> PROMPT:
Write the records out again, precisely as they stand.

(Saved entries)
# # #
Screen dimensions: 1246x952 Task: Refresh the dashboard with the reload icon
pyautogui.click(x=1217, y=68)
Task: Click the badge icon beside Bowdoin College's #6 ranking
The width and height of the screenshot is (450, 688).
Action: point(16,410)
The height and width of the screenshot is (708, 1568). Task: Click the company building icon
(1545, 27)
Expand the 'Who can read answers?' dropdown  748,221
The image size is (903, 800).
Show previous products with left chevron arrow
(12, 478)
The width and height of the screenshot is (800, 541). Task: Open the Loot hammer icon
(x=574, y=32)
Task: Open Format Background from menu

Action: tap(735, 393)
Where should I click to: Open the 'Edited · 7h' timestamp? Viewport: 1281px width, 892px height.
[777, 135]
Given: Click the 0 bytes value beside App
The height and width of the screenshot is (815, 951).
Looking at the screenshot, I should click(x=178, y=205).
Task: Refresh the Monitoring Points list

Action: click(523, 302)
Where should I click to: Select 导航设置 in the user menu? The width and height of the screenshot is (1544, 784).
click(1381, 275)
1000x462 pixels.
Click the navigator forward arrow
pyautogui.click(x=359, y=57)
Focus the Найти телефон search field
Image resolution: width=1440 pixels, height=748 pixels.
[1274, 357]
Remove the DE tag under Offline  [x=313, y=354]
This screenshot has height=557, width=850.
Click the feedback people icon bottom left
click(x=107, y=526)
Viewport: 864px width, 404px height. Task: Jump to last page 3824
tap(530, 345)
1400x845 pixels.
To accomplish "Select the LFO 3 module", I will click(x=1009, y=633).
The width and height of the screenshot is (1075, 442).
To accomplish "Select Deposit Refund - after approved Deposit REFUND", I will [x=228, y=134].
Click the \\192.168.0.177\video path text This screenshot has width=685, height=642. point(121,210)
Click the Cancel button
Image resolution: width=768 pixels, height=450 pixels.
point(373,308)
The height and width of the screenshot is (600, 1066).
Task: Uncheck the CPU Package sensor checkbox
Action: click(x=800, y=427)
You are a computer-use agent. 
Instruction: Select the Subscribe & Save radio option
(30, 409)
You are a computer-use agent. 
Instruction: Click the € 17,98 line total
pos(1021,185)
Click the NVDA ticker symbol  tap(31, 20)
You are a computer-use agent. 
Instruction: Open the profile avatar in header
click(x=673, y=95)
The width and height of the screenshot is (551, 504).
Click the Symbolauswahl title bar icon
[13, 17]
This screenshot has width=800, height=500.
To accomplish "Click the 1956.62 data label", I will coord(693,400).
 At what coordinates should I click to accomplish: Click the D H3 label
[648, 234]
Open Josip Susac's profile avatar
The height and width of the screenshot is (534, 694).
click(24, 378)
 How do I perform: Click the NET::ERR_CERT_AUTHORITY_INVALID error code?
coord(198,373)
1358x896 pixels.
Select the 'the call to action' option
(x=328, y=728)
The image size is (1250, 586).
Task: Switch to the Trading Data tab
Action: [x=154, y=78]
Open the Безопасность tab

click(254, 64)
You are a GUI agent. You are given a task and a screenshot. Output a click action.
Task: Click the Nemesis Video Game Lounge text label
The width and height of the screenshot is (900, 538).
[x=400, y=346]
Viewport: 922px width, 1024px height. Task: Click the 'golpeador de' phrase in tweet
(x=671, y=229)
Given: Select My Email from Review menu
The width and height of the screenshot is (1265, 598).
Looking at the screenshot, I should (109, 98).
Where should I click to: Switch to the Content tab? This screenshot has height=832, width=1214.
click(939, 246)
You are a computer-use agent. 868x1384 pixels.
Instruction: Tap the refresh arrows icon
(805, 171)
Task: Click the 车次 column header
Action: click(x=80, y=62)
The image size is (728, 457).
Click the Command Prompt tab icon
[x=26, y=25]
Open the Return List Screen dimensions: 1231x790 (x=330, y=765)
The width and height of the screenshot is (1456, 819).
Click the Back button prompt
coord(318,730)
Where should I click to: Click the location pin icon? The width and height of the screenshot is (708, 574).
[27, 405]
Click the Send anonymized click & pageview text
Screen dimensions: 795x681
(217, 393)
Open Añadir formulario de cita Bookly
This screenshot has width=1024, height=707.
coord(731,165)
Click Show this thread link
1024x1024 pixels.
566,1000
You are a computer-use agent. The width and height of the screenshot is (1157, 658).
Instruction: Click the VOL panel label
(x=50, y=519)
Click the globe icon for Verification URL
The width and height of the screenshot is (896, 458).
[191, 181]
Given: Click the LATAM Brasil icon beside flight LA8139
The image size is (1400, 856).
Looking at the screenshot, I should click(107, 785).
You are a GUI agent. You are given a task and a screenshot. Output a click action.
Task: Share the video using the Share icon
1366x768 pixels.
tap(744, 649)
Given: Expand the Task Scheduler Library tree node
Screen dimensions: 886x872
# # #
> RESULT FOR THIS EXERCISE:
Screen dimensions: 1246x952 Task: Refresh the dashboard with the reload icon
pyautogui.click(x=1217, y=68)
Task: Click the badge icon beside Bowdoin College's #6 ranking
The width and height of the screenshot is (450, 688).
Action: point(16,410)
The height and width of the screenshot is (708, 1568). Task: Click the company building icon
(1545, 27)
Expand the 'Who can read answers?' dropdown  748,221
The image size is (903, 800).
Show previous products with left chevron arrow
(12, 478)
The width and height of the screenshot is (800, 541). Task: Open the Loot hammer icon
(x=574, y=32)
Task: Open Format Background from menu

Action: tap(735, 393)
Where should I click to: Open the 'Edited · 7h' timestamp? Viewport: 1281px width, 892px height.
[777, 135]
Given: Click the 0 bytes value beside App
The height and width of the screenshot is (815, 951).
Looking at the screenshot, I should click(x=178, y=205).
Task: Refresh the Monitoring Points list

Action: click(523, 302)
Where should I click to: Select 导航设置 in the user menu? The width and height of the screenshot is (1544, 784).
click(1381, 275)
1000x462 pixels.
Click the navigator forward arrow
pyautogui.click(x=359, y=57)
Focus the Найти телефон search field
Image resolution: width=1440 pixels, height=748 pixels.
[1274, 357]
Remove the DE tag under Offline  [x=313, y=354]
This screenshot has height=557, width=850.
Click the feedback people icon bottom left
click(x=107, y=526)
Viewport: 864px width, 404px height. Task: Jump to last page 3824
tap(530, 345)
1400x845 pixels.
To accomplish "Select the LFO 3 module", I will click(x=1009, y=633).
The width and height of the screenshot is (1075, 442).
To accomplish "Select Deposit Refund - after approved Deposit REFUND", I will [x=228, y=134].
Click the \\192.168.0.177\video path text This screenshot has width=685, height=642. point(121,210)
Click the Cancel button
Image resolution: width=768 pixels, height=450 pixels.
point(373,308)
The height and width of the screenshot is (600, 1066).
Task: Uncheck the CPU Package sensor checkbox
Action: click(x=800, y=427)
You are a computer-use agent. 
Instruction: Select the Subscribe & Save radio option
(30, 409)
You are a computer-use agent. 
Instruction: Click the € 17,98 line total
pos(1021,185)
Click the NVDA ticker symbol  tap(31, 20)
You are a computer-use agent. 
Instruction: Open the profile avatar in header
click(x=673, y=95)
The width and height of the screenshot is (551, 504).
Click the Symbolauswahl title bar icon
[13, 17]
This screenshot has width=800, height=500.
To accomplish "Click the 1956.62 data label", I will coord(693,400).
 At what coordinates should I click to accomplish: Click the D H3 label
[648, 234]
Open Josip Susac's profile avatar
The height and width of the screenshot is (534, 694).
click(24, 378)
 How do I perform: Click the NET::ERR_CERT_AUTHORITY_INVALID error code?
coord(198,373)
1358x896 pixels.
Select the 'the call to action' option
(x=328, y=728)
The image size is (1250, 586).
Task: Switch to the Trading Data tab
Action: [x=154, y=78]
Open the Безопасность tab

click(254, 64)
You are a GUI agent. You are given a task and a screenshot. Output a click action.
Task: Click the Nemesis Video Game Lounge text label
The width and height of the screenshot is (900, 538).
[x=400, y=346]
Viewport: 922px width, 1024px height. Task: Click the 'golpeador de' phrase in tweet
(x=671, y=229)
Given: Select My Email from Review menu
The width and height of the screenshot is (1265, 598).
Looking at the screenshot, I should (109, 98).
Where should I click to: Switch to the Content tab? This screenshot has height=832, width=1214.
click(939, 246)
You are a computer-use agent. 868x1384 pixels.
Instruction: Tap the refresh arrows icon
(805, 171)
Task: Click the 车次 column header
Action: click(x=80, y=62)
The image size is (728, 457).
Click the Command Prompt tab icon
[x=26, y=25]
Open the Return List Screen dimensions: 1231x790 (x=330, y=765)
The width and height of the screenshot is (1456, 819).
Click the Back button prompt
coord(318,730)
Where should I click to: Click the location pin icon? The width and height of the screenshot is (708, 574).
[27, 405]
Click the Send anonymized click & pageview text
Screen dimensions: 795x681
(217, 393)
Open Añadir formulario de cita Bookly
This screenshot has width=1024, height=707.
coord(731,165)
Click Show this thread link
1024x1024 pixels.
566,1000
You are a computer-use agent. The width and height of the screenshot is (1157, 658).
Instruction: Click the VOL panel label
(x=50, y=519)
Click the globe icon for Verification URL
The width and height of the screenshot is (896, 458).
[191, 181]
Given: Click the LATAM Brasil icon beside flight LA8139
The image size is (1400, 856).
Looking at the screenshot, I should click(107, 785).
You are a GUI agent. You are given a task and a screenshot. Output a click action.
Task: Share the video using the Share icon
1366x768 pixels.
tap(744, 649)
Given: Expand the Task Scheduler Library tree node
Screen dimensions: 886x872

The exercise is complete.